A great thing about a film camera is this: I can leave a film
camera set to "On" for six hours (or six months) and never have
to wait for it to warm up. See, lift, shoot.
- Quality of Image
- Hard to quantify, but real in most cases. The G1
can make a dandy 8x10, but it's not as good as a film 8x10.
Even a low-end scanner like my Minolta Scan Dual
II, results in a 3800x2600 file almost
10 MegaPixels at 16-bit depth.
And not just a difference in resolution. Resolution is an
easy thing to measure, but resolution
isn't what makes a photo great.
The color reproduction, while good by the standards of
consumer digicams, it awfully narrow, as we've shown here on botzilla. The "shoulder" of
the exposure is frightfully short for zone shooters,
the range isn't Zone V-VI-VII-VIII-IX-X, it's just V-VI-IX-X
(and that's being generous usually you can forget the
top highlight zones). You see it in daylight. You see it in
direct flash. It's not pretty (part of what gives it
"that electronic look," I suppose).
At least for me, quality of image comes from the ability to
get the image desired by the photographer. You can't expect a
35mm to deliver a 4x5 negative, but you can expect to be
limited more by your vision and skill than by the camera. If
you aim in the middle, an automated digital is fine. But if
you aim a little higher than your reach, and want to capture
more of the subjective beauty of your own visual experience,
then image quality is far more than the number of horizontal
pixels. And that means a camera that you can control to
create the image you desire not a camera that forces
its own design hubris and inadequacies onto you.

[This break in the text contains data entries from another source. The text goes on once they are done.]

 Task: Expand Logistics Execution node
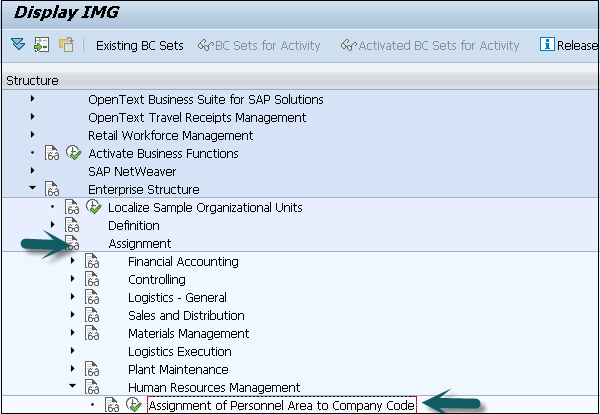[73, 352]
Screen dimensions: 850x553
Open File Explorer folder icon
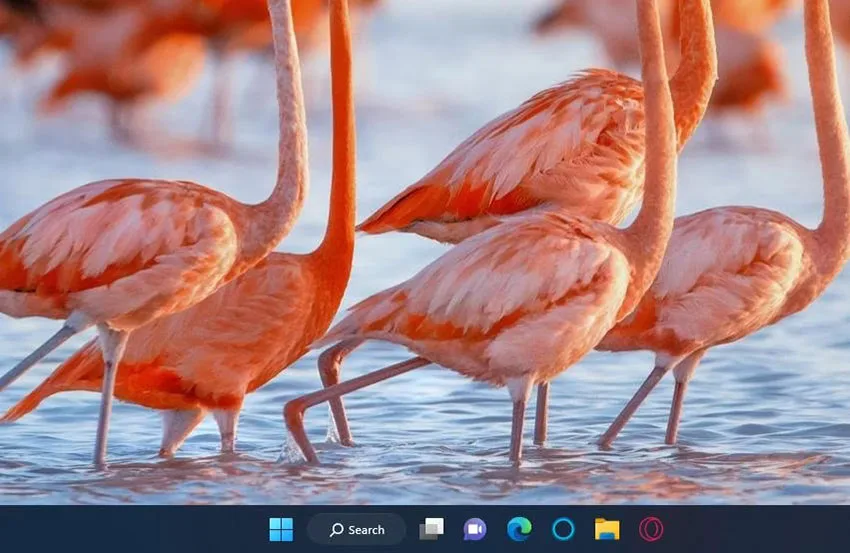pos(607,529)
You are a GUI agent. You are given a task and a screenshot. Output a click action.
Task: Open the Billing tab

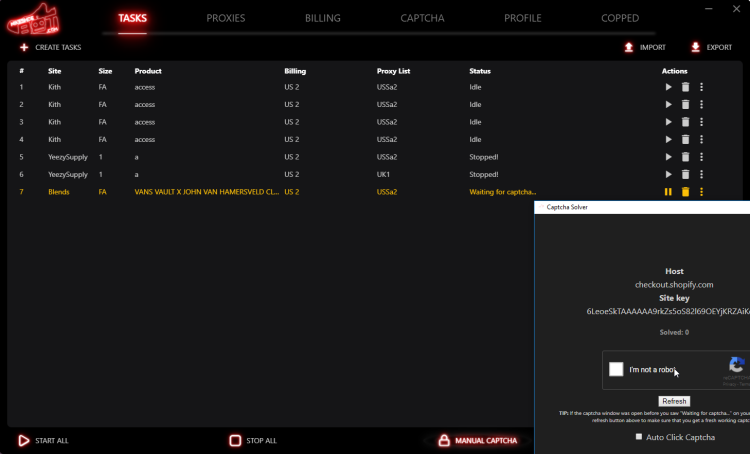[323, 18]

The G1 can take some good images. I like to think I've made
some using it. But the ratio of shots fired to shots worth
keeping is far, far higher than with my film cameras. There's
a personal lesson in that.
- Faster Motors
- 5fps is faster than 1.7fps and with a lot more
control. I can shoot a whole roll at that speed. I don't do
it often, but I've done it from time to time.